J’avais entendu (il y a plusieurs années), dans une émission parlant de Victoria et d’Albert, que celui-ci avait entamé des démarches en vue d’un divorce avec Victoria et que la procédure avait été arrêtée (par Albert) .
Des documents à ce sujet avaient été retrouvés.

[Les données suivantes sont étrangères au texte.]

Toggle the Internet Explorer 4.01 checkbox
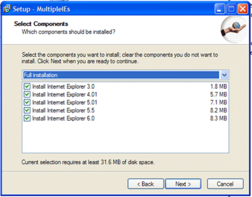 [x=27, y=94]
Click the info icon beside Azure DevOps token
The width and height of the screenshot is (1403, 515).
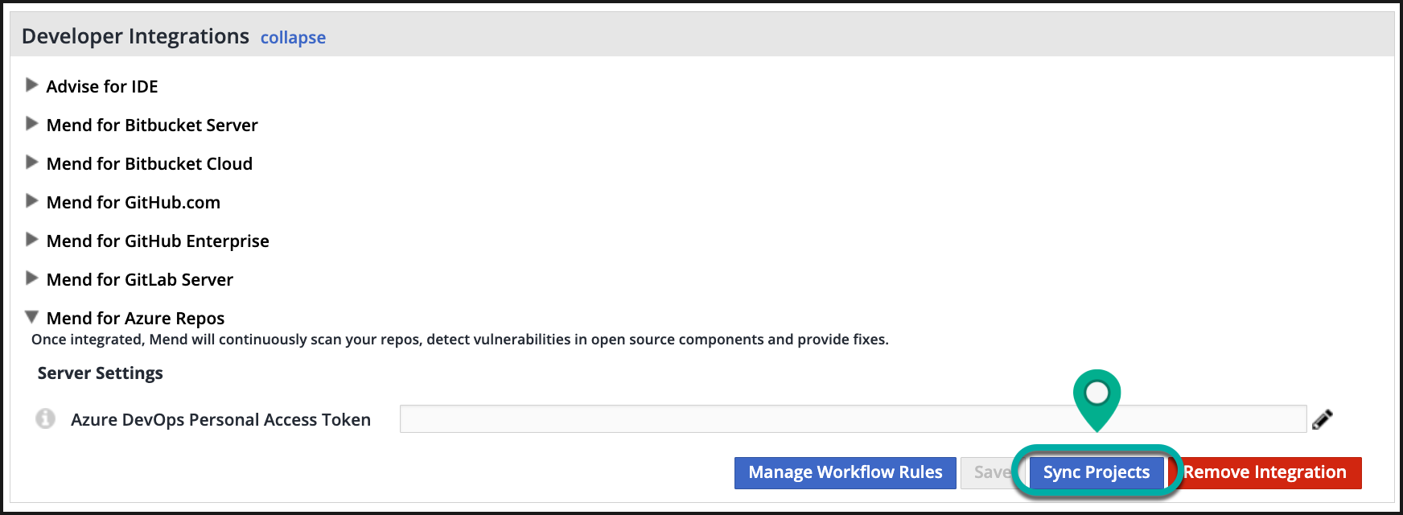(x=46, y=419)
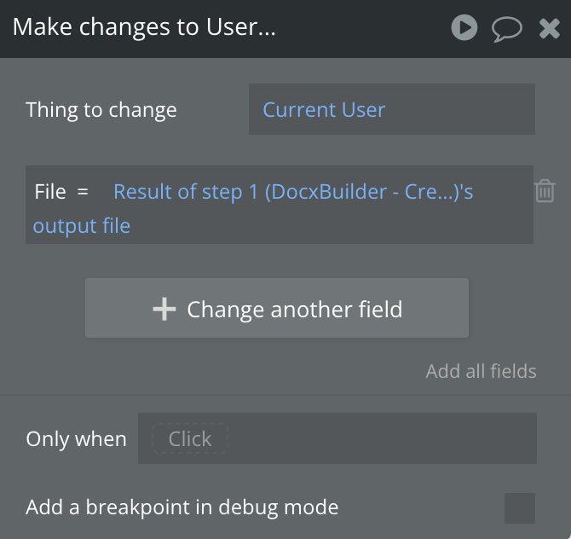This screenshot has width=571, height=539.
Task: Close the Make changes to User panel
Action: [x=550, y=29]
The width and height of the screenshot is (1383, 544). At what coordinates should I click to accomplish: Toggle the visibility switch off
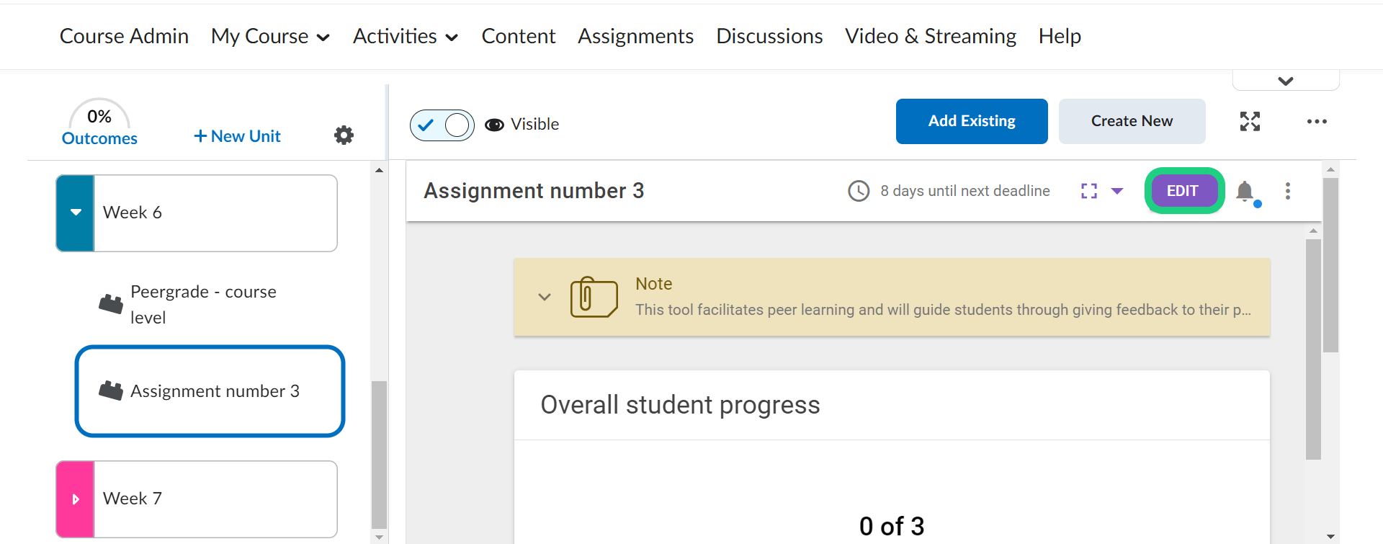[442, 125]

En aviez vous entendu parler ?
Cordialement.
Lady Chatturlante
19 décembre 2016 @ 13:30
Un divorce ? Où ça ?
Philibert
22 décembre 2016 @ 14:53
Il ne s’agit pas de vous, Lady Chatturlante !
Robespierre
19 décembre 2016 @ 15:02
Oui j en ai entendu parler. On a retrouvé ces documents. A mon avis le couple s etait disputé et Victoria avait fait ses colères habituelles. Albert qui avait une patience d ange était sans doute a bout quand il demandé des renseignements pour un divorce.
JAusten
19 décembre 2016 @ 17:18
Hoy ! avant 1857 il y avait deux formes de divorce (a mensa et thoro et a vinculo) qui n’auraient amené que des inconvénients aux deux parties surtout à Albert ; car Victoria n’était pas simple aristocrate mais reine du Royaume Uni.
Marie de Bourgogne
21 décembre 2016 @ 14:17
Et pourtant JAusten, Albert a voulu divorcer de Victoria.
Comme le dit Robespierre, à un moment il en a eu raz le bol. Par ailleurs, il est précisé dans le reportage qu’il s’est laissé mourir et n’a pas essayer de combattre.

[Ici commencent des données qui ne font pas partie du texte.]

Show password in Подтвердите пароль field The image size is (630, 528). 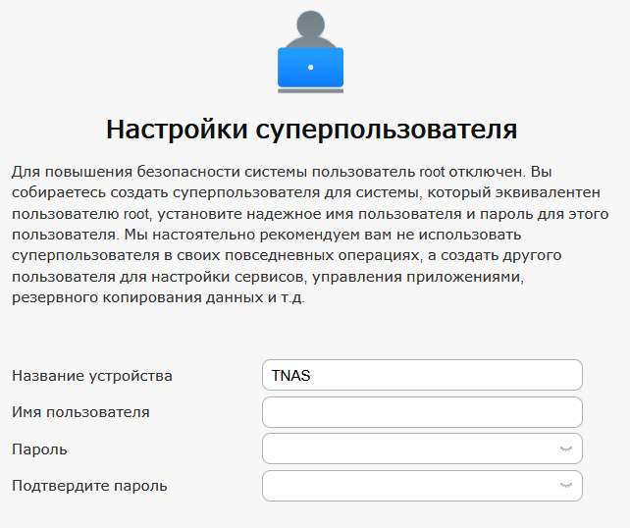coord(565,486)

Il devait vraiment en avoir marre à un degré rarement égalé.
mimi
21 décembre 2016 @ 19:46
il faut comprendre cette reine amoureuse….sans son cher Brown elle n’arrivait plus à regner…et redevenir une grande reine.
Liliane-Elisabeth
15 février 2022 @ 14:57
Peu importe si Victoria a couché avec son serviteur écossais , après tout elle était veuve à 40 ans et de nature » gourmande » sexuellement qui peut l’en blâmer . Pour en revenir au Prince Albert , il est fort possible qu’il en ait eu ras le bol de supporter un caractère aussi exécrable toujours en demande de considération, ne tolérant aucune critique et remise en cause . Je m’étonne que d’une chose compte tenu de la consanguinité de ces familles royales qu’il n’ y ait pas eu d’enfants bredins !
Pour finir à l’époque Victorienne le sexe était dans doute tabou , d’où la discrétion des histoires d’alcove , pour moi il est clair que son serviteur et ami de temps en temps devait lui jouer de la cornemuse !!!!!!!!!!!!!!!!!